Mayer launched her biggest initiative in July, the $32 billion spin-off of Alibaba shares into a separately traded-company that may be worth more to shareholders than the current value of Yahoo shares.
The deal was roaring ahead until the IRS questioned the transaction after Yahoo!’s July 17 SEC filing. The spinoff is to be called Aabaco Holdings is expected to consist of 384 million shares of Alibaba, representing a 15 percent stake in Jack Ma’s Chinese Internet firm; and Yahoo! Small Business, which services Internet merchants. The inclusion of the “Small Business” was meant to strengthen Yahoo’s case that the transaction should be considered a tax-free spinoff rather than a stock sale subject to capital gains taxes. If the IRS rules the deal is a sale, Yahoo would owe a 40 percent tax, or $12.8 billion in tax.
The company indicated that the IRS accepted the transaction as a tax-free spin-off in January, but the new SEC filing acknowledges that the government tax agency is “reconsidering its ruling policy.” Mayer can still move ahead on the spinoff, even if the IRS doesn’t stipulate it will be tax-free. But it is shareholders that are at risk for the tax.
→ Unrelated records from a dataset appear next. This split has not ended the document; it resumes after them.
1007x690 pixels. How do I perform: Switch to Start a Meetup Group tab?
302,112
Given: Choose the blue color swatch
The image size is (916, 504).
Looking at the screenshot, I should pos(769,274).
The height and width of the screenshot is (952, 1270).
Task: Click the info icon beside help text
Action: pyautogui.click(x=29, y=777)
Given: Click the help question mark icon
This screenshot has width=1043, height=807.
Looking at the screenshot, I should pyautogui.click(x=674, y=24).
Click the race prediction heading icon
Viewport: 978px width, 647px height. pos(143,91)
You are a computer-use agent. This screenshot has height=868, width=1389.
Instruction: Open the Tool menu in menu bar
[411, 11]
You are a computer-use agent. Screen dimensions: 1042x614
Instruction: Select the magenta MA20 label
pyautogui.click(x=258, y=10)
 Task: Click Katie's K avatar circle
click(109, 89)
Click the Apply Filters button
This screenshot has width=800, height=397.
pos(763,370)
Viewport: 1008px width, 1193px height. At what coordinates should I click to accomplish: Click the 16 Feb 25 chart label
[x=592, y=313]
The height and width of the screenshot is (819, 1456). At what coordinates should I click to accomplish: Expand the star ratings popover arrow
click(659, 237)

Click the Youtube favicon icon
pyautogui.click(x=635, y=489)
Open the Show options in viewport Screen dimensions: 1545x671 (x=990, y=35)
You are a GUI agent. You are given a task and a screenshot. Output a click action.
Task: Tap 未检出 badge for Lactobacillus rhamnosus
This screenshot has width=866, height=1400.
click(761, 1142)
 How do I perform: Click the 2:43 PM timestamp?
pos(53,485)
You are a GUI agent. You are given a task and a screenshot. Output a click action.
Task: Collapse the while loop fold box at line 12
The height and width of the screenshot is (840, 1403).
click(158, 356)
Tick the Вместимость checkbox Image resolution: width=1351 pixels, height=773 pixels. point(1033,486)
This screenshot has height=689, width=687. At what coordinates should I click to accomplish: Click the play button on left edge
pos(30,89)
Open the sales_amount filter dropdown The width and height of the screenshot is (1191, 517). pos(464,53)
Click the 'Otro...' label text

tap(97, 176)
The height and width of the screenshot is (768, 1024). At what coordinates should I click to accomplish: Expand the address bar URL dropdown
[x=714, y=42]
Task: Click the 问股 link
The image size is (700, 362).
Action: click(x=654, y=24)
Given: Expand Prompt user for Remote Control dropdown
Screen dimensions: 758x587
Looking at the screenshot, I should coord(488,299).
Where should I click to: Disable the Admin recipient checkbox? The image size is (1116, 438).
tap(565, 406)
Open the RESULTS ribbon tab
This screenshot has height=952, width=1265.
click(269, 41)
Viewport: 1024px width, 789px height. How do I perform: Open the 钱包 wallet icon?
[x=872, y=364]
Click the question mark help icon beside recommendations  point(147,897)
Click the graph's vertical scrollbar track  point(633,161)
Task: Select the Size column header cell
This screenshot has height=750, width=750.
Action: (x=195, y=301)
Mayer already has a tough situation juggling all the balls at Yahoo!. But attacks in the blogosphere have called her short maternity leave “a bad precedent for Yahoo’s lower-level employees, mothers and fathers, who do not have the job flexibility and cannot afford the extensive social support and backup systems that Mayer and her husband will be able to construct,” according to CNN blogger Stephanie Coontz. Other bloggers have been critical as well.
Only 13 percent of full time U.S. workers currently have access to paid family leave, according to the Bureau of Labor Statistics. As someone who is sympathetic to the needs of her employees, Mayer doubled Yahoo!’s paid maternity leave from eight to sixteen weeks in 2012.
Mayer currently manages a $62 billion company with 11,400 employees. She earned $42 million a year as Yahoo’s CEO and by all accounts has done a good job. Her ability to demonstrate that a woman can have a family while managing a major U.S. multi-national corporation should be applauded, not denounced.